En 1968, para evitar la quiebra, mi padre firmó un acuerdo con el Crédito Hipotecario Nacional, entregando todas sus propiedades: el concesionario, fincas, minas, gasolineras y otros negocios —con la promesa de que sería todo devuelto en cinco años. Nunca ocurrió. Los activos permanecieron bajo control externo durante 23 años, sin apoyo del gobierno guatemalteco.
Tras años de litigio, la familia ya había ganado el caso: cerca de 40 millones de dólares a Chrysler por daños y perjuicios. Pero, en un abrir y cerrar de ojos, la Corte de Constitucionalidad cerró el caso, dejando todo sin efecto y borrando décadas de lucha legal. Juristas calificaron esto como una “muerte civil”: a mi padre le fueron quitando sus bienes presentes, pasados y hasta futuros —que, según el Dr. Edmundo Vásquez Martínez, era algo injusto, e inconstitucional—, quedando desprotegido para mantener a su familia, incluso con niños pequeños. Murió en extrema pobreza, a los 80 años, pese a su honorabilidad y contribución al país. Esta injusticia evidencia cómo se privilegia a empresas extranjeras sobre familias guatemaltecas, aun cuando la ley y la ética lo exigían.
Este caso me enseñó algo dolorosamente vigente: cuando las instituciones de justicia se dejan comprar, fallan sobre vidas reales y sobre la confianza de toda la ciudadanía.
Hoy, Guatemala enfrenta un momento crucial con la integración de magistrados como la Corte de Constitucionalidad (CC), entre otros. Cabe resaltar que la CC es el guardián de la Constitución y el árbitro de los conflictos más delicados del país. Además, el Congreso tendrá un papel clave en procesos como la elección de magistrados del Tribunal Supremo Electoral (TSE). La ciudadanía no puede permanecer indiferente. La justicia no es solo tema de abogados o políticos; es el cimiento de la democracia y la convivencia social. Sin embargo, veo con preocupación que se esté eligiendo a los mismos de siempre.
Procesos recientes, como la elección en el Colegio de Abogados y Notarios, muestran que existen perfiles con respaldo, pero ojalá no sean desplazados por dinámicas políticas que poco tienen que ver con mérito o idoneidad.

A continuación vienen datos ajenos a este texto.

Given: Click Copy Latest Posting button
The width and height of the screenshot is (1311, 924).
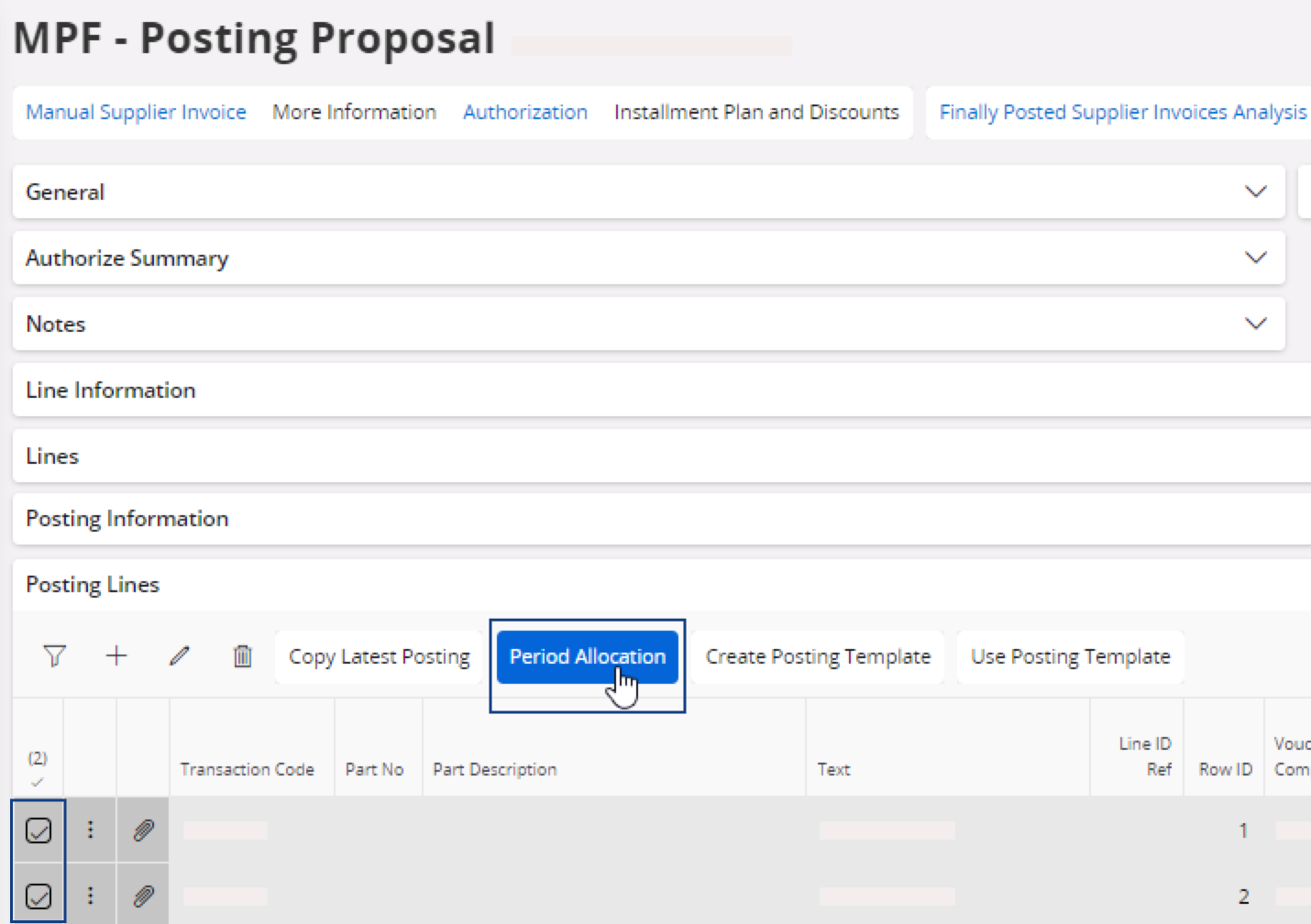Looking at the screenshot, I should click(379, 656).
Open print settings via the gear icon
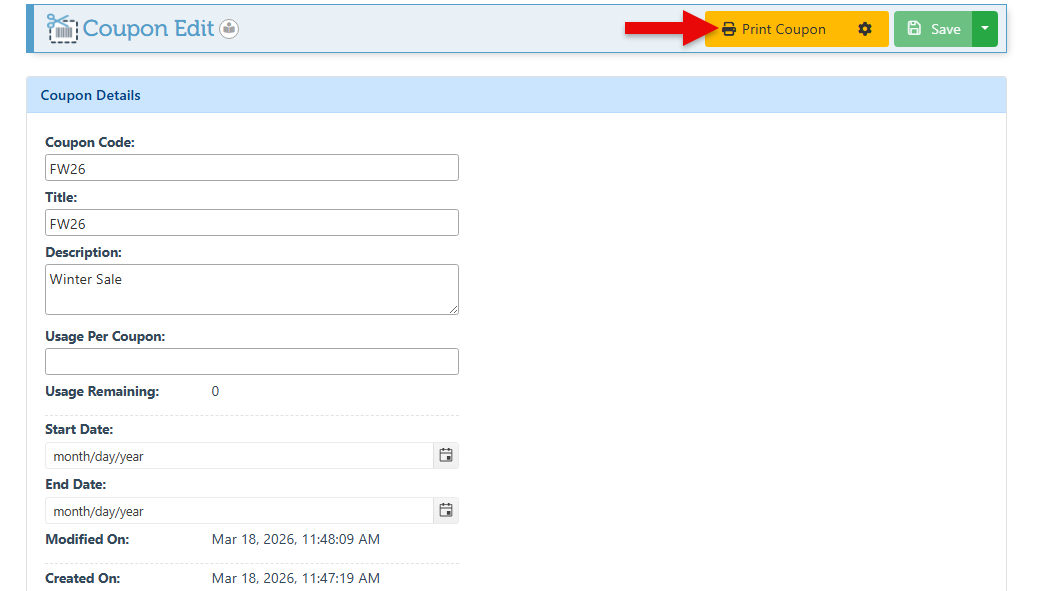This screenshot has height=591, width=1044. (x=865, y=29)
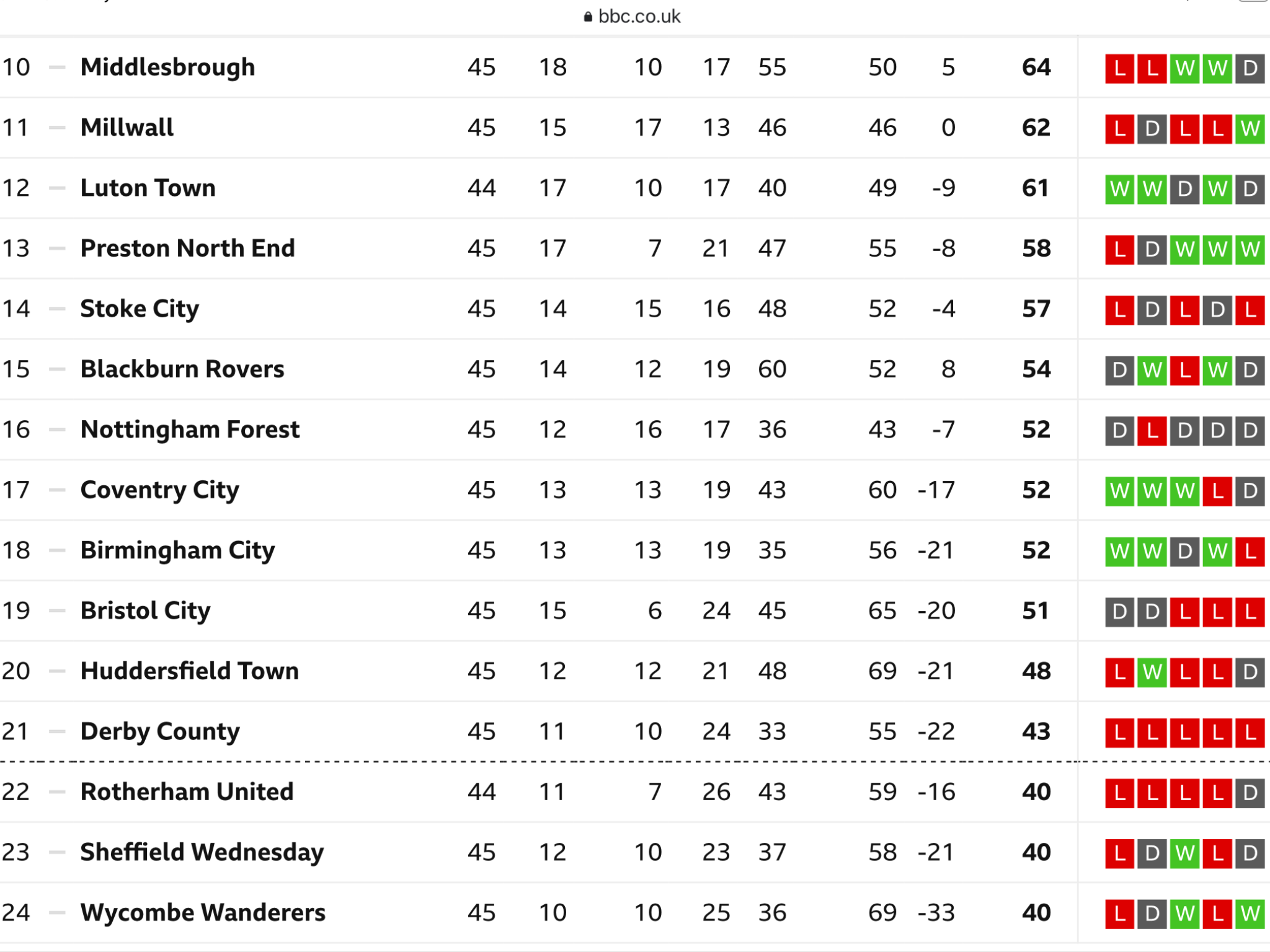Click the bbc.co.uk address bar
Viewport: 1270px width, 952px height.
(x=633, y=17)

Guatemala necesita instituciones fuertes, magistrados independientes y decisiones que fortalezcan la confianza pública.
Guatemala tiene juristas y académicos de prestigio que podrían restaurar credibilidad y confianza. En la elección de la Usac, Mazariegos, que piensa perpetuarse, parece que será abrumadoramente derrotado, pues está perdiendo a los colegios profesionales. Quizás es un respiro.
Si algo nos enseña la historia reciente es que cuando las instituciones son capturadas, el daño se extiende por generaciones. Mi familia lo vivió y aún lo vive en carne propia. Guatemala necesita magistrados con independencia, capacidad y credibilidad. La justicia no puede seguir siendo rehén de los mismos de siempre que han cooptado al país.